According to the 14th century chronicler Isami, Zafar Khan and his companions managed to kill 5,000 Mongols, while losing only 800 men. After this, Zafar Khan put up a last stand with his 200 surviving soldiers. After his horse was cut down, he fought on foot, and engaged in a hand-to-hand combat with the Mongol commander Hijlak. He was killed by an arrow that bypassed his armour and pierced his heart.

The Mongols ultimately decided to retreat after two days, without any further action on the battlefield. Barani states that the Mongols retreated because of the terror that Zafar Khan's attack had caused among them. According to him, whenever their horses refused to drink water, the Mongols would ask them if they had seen Zafar Khan. The actual reason for the Mongol retreat seems to be that Qutlugh Khwaja was seriously wounded in action.

==Legacy==
Although Zafar Khan was killed in action, Alauddin resented the fact that he had disobeyed the royal orders. Nobody in the Delhi court praised Zafar Khan's gallantry; on the contrary, Alauddin denounced his recklessness and disobedience.

Zafar Khan's name was omitted in the subsequent royal chronicles written during Alauddin's reign. For example, Amir Khusrau's Khazainul Futuh makes no mention of him. While describing the military victories accomplished during Alauddin's reign, Khusrau completely omits the Siege of Sivistan which established Zafar Khan's reputation as a general. However, the battle is mentioned by the later chroniclers such as Ziauddin Barani, Isami and Firishta.

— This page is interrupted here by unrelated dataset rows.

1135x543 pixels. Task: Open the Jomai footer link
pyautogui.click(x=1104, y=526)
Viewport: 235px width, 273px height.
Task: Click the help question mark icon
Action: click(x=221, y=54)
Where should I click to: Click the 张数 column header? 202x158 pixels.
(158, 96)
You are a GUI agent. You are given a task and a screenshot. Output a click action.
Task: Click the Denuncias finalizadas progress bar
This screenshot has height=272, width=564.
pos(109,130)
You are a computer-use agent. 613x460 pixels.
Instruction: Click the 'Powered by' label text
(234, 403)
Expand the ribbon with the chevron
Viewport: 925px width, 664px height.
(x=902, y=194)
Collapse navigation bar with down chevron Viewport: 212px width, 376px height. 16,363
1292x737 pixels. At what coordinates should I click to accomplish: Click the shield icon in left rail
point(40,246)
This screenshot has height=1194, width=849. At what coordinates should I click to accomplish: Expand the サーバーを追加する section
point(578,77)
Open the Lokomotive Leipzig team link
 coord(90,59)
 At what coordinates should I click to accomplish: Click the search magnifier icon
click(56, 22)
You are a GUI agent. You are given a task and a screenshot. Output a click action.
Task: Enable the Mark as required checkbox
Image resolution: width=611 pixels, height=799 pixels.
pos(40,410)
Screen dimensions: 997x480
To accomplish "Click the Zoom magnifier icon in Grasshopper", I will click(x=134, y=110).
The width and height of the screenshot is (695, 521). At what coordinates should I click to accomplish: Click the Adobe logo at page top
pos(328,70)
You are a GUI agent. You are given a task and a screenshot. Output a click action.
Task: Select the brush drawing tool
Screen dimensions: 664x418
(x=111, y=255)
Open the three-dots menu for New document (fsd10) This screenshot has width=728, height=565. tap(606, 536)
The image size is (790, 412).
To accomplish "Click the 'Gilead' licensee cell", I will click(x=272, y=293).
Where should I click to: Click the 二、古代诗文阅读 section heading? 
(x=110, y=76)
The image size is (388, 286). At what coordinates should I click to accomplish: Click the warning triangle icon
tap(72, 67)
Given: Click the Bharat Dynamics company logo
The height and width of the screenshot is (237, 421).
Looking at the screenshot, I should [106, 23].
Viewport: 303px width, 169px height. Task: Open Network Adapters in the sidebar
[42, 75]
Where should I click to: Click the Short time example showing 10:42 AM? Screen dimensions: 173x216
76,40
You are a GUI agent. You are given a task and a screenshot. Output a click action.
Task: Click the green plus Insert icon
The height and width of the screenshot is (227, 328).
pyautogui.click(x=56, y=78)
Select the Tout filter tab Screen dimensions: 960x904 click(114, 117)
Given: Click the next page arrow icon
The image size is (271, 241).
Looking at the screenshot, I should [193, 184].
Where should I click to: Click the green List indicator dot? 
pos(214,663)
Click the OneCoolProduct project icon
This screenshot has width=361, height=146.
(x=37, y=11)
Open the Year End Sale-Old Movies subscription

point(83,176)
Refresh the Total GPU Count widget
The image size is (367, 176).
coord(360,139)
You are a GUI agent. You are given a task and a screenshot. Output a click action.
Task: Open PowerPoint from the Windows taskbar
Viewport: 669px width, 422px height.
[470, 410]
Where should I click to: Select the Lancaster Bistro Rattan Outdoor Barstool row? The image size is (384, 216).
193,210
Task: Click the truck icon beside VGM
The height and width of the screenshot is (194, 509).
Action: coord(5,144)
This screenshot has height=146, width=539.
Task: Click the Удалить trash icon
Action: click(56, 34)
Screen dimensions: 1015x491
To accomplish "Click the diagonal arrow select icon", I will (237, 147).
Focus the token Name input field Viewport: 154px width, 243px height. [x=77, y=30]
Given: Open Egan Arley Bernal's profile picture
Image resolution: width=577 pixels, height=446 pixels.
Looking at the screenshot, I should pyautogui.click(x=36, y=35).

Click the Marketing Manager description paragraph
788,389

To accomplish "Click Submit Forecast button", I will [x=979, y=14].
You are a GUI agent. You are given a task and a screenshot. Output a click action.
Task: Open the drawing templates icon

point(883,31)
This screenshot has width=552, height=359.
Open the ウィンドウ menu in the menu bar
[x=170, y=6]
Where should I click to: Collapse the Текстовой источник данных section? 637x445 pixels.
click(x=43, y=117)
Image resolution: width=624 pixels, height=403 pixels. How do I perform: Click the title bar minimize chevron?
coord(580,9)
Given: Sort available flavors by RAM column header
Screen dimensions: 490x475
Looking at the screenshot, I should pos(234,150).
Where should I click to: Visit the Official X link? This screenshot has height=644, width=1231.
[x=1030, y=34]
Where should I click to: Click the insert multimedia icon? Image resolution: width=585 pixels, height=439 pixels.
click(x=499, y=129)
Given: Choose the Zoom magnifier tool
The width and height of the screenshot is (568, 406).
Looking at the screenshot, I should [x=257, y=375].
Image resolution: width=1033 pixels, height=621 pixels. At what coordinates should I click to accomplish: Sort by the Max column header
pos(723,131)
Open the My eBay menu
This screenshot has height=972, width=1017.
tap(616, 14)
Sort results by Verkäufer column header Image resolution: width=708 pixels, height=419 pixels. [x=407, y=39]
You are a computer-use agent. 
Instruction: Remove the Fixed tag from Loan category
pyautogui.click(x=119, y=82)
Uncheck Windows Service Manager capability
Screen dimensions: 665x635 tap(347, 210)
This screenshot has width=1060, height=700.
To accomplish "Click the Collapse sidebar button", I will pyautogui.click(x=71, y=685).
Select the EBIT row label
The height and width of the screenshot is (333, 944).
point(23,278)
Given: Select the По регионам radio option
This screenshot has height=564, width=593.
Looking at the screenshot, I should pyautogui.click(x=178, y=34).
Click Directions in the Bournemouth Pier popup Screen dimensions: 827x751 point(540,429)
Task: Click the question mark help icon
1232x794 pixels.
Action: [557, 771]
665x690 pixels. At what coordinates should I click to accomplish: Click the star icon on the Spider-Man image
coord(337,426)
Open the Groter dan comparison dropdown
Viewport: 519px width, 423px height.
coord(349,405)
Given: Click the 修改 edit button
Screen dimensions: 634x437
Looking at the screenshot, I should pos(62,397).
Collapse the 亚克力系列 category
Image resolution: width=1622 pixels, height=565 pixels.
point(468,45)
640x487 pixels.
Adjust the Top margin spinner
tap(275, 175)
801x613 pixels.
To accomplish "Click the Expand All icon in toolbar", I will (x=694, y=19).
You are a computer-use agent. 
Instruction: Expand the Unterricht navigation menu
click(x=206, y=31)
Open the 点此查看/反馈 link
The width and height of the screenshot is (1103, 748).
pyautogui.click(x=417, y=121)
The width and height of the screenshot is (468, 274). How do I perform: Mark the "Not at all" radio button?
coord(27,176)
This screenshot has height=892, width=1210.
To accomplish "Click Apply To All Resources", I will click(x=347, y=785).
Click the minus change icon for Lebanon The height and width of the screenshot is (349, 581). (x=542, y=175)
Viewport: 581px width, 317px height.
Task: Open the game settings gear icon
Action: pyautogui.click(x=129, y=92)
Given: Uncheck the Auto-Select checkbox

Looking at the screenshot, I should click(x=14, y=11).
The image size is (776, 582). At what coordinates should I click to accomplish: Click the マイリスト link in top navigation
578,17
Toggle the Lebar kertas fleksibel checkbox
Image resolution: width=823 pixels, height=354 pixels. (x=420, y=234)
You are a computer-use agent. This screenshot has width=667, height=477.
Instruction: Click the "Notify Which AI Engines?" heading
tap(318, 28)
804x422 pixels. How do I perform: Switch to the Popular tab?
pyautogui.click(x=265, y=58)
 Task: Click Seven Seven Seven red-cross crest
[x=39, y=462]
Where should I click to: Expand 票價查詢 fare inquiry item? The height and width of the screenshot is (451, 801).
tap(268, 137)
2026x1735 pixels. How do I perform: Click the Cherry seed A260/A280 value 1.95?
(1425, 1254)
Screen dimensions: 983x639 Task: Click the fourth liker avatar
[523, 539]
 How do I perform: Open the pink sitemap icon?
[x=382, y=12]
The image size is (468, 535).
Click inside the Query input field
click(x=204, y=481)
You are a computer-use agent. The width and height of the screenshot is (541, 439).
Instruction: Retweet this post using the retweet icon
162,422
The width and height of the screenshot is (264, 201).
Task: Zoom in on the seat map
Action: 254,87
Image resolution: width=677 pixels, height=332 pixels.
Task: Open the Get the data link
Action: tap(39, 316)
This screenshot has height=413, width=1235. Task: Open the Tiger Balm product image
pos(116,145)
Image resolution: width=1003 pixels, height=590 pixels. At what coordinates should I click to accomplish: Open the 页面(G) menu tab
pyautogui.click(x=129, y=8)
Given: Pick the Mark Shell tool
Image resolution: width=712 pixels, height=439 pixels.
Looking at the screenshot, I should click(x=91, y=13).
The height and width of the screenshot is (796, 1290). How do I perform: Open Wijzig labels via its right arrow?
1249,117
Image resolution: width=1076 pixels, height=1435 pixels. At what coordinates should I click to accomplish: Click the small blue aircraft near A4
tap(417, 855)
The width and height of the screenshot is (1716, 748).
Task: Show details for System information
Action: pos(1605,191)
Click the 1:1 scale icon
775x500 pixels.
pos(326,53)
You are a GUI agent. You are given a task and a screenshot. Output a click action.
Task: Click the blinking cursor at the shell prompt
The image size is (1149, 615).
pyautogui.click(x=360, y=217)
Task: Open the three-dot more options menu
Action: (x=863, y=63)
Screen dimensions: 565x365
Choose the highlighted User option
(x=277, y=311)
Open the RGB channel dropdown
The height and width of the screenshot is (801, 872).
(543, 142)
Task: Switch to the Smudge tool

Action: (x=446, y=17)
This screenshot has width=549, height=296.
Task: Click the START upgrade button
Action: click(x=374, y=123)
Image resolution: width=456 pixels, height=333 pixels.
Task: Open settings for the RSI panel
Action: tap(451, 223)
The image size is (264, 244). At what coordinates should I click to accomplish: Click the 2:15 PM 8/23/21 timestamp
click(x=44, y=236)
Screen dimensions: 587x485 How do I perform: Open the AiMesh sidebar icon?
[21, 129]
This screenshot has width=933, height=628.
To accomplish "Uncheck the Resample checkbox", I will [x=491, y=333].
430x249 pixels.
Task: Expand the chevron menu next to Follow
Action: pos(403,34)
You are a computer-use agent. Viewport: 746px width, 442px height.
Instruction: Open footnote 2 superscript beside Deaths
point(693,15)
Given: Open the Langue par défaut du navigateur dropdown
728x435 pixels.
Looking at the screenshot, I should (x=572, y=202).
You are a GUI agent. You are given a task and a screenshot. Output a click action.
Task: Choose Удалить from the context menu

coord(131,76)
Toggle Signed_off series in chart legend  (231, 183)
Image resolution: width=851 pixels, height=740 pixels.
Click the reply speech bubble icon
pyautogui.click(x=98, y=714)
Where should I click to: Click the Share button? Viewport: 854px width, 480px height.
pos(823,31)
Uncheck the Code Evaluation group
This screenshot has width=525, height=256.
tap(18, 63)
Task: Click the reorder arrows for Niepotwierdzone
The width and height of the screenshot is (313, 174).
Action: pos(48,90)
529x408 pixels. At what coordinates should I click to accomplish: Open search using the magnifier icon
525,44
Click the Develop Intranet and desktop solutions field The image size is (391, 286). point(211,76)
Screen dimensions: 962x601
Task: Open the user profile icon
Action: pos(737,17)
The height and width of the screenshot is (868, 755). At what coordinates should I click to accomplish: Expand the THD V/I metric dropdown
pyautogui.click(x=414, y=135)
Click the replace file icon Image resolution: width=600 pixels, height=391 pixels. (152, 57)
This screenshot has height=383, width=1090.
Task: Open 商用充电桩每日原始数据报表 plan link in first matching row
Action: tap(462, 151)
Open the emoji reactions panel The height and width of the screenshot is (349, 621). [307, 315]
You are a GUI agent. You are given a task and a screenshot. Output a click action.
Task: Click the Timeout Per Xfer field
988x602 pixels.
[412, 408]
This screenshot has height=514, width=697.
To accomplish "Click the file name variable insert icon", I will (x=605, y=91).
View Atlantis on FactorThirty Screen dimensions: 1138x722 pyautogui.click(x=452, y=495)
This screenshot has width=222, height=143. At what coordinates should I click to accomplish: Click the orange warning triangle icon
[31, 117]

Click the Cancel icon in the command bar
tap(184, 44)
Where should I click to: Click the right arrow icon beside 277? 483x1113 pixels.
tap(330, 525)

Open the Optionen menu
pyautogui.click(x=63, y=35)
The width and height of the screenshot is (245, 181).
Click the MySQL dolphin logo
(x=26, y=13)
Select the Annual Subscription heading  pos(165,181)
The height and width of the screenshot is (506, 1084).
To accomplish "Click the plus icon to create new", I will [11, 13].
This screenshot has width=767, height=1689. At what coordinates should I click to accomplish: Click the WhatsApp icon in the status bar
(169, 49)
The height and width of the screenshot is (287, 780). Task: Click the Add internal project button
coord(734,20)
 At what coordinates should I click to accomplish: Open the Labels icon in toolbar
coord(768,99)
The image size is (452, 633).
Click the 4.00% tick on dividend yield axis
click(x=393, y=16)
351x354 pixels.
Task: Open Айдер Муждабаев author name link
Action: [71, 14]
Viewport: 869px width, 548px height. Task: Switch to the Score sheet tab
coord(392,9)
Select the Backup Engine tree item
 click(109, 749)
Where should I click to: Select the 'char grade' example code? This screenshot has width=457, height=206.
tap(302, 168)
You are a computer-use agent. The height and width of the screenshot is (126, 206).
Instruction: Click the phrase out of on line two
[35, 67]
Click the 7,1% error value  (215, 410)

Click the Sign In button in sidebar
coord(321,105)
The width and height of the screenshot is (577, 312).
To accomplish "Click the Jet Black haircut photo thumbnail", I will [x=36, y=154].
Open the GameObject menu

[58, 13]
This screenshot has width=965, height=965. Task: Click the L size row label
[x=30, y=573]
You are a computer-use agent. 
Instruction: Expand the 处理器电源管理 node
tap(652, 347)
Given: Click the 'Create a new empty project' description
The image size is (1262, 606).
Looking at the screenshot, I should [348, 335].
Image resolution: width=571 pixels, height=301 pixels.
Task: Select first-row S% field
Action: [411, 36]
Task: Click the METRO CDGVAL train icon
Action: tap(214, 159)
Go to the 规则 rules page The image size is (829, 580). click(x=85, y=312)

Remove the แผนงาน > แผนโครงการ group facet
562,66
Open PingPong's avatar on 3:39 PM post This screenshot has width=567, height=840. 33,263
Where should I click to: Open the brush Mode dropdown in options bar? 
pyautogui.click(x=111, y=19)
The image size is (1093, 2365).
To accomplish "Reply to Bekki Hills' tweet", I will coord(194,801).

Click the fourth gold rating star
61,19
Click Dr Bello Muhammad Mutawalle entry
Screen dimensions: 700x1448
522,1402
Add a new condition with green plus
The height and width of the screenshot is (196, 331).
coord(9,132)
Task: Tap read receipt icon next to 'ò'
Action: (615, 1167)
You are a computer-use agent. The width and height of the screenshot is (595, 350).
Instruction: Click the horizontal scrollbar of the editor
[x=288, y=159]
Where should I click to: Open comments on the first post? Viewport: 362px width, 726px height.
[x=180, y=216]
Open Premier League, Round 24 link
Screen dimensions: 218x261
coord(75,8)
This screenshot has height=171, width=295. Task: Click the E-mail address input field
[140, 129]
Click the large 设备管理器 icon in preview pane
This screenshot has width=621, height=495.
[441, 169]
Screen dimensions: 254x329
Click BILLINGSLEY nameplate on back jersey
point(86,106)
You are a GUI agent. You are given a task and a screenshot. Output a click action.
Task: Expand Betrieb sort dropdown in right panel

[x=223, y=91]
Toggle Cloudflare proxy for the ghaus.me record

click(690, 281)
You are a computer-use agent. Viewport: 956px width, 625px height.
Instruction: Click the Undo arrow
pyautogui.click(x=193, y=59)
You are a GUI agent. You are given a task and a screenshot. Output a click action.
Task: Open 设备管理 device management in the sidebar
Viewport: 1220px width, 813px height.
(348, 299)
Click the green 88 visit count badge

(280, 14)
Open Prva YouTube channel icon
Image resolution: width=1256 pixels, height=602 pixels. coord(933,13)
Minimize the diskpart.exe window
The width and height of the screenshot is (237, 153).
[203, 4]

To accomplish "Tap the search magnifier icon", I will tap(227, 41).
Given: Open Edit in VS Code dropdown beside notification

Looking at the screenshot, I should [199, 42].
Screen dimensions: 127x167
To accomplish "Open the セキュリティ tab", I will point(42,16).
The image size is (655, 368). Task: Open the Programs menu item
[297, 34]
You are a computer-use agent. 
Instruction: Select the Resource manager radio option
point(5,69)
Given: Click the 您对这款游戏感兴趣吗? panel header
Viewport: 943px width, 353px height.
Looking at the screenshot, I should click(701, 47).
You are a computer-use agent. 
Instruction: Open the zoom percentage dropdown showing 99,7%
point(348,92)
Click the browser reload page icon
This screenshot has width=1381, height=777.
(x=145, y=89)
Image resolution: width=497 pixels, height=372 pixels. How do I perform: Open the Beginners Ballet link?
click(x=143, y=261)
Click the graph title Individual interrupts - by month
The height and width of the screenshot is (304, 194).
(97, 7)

In 1301, when Alauddin was at Ranthambore, a group of Zafar Khan's followers helped his officer Malik Hamiduddin suppress Haji Maula's rebellion in Delhi. After Alauddin's death, his son Qutb ud din Mubarak Shah bestowed Zafar Khan's title on Malik Dinar, who had earlier served as the Sultanate's master of the elephants (Shihna-yi pil).